Republicans hate Medicare because it is about people's health before corporate profits. They and their corporate backers know they cannot get rid of it completely, even though they would dearly love to. So the next best thing is to plunder Medicare for profits. The elimination of the insurance companies from Medicare, then, would be an important victory.
Additionally, rather than seeing the current economic crisis as a barrier to necessary action on health care reform, it should be emphasized that the government can actually save taxpayer dollars by enacting a federally-managed national health care program based on expanding Medicare.
Just the First Step
Congressional action to pass a national health plan with a new Medicare program at its core is the first step. HR 676, a bill currently introduced in the House of Representatives and authored by Rep. John Conyers (D-MI), is the closest approach to that.
All of the other G-7 countries provide excellent models for universal health care that cut out profits and rein in costs and are based on a system of medicine based on social solidarity.

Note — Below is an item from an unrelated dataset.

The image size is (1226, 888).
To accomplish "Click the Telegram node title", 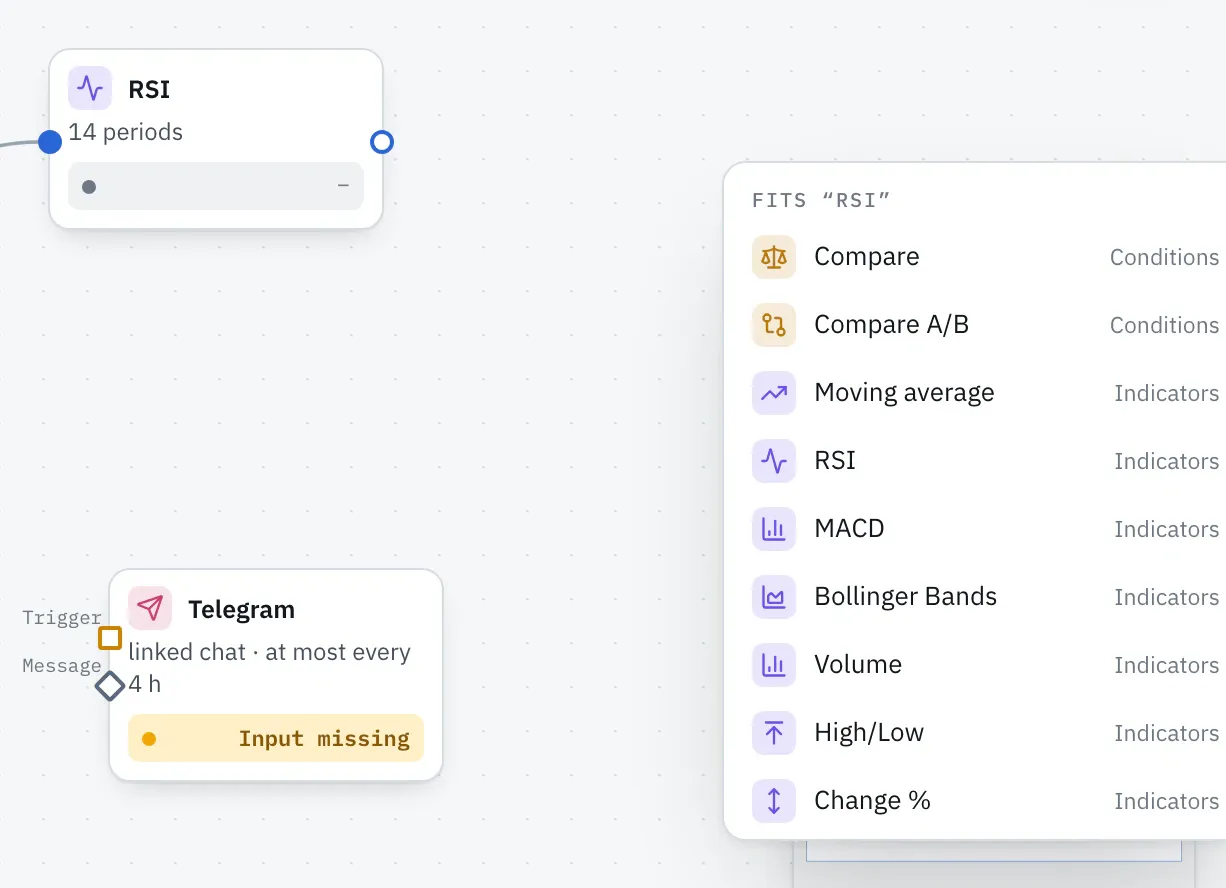I will [x=241, y=609].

Canadians, for example, enjoy a publicly-managed health care system that could be a model for an expanded Medicare system.
Somewhat different from Canada is the National Health Service in the UK, which is a model system where the hospitals and health care facilities are owned by the British government. Physicians, nurses and health care workers, who are employed by the government-owned health service, have an active voice, as individuals and through their union, in how the system is run. People in the UK love the National Health Service, although it is reviled by the AMA and corporate America.
The people of France, Germany, Italy, Spain and all the other European countries are similarly totally supportive of their 'social solidarity' health systems. We should have no less.
A national health care system is being built one step at a time, but the steps are gaining momentum and are closer together than ever before. The goal is now within reach.
--Phil E. Benjamin is senior editor of Political Affairs.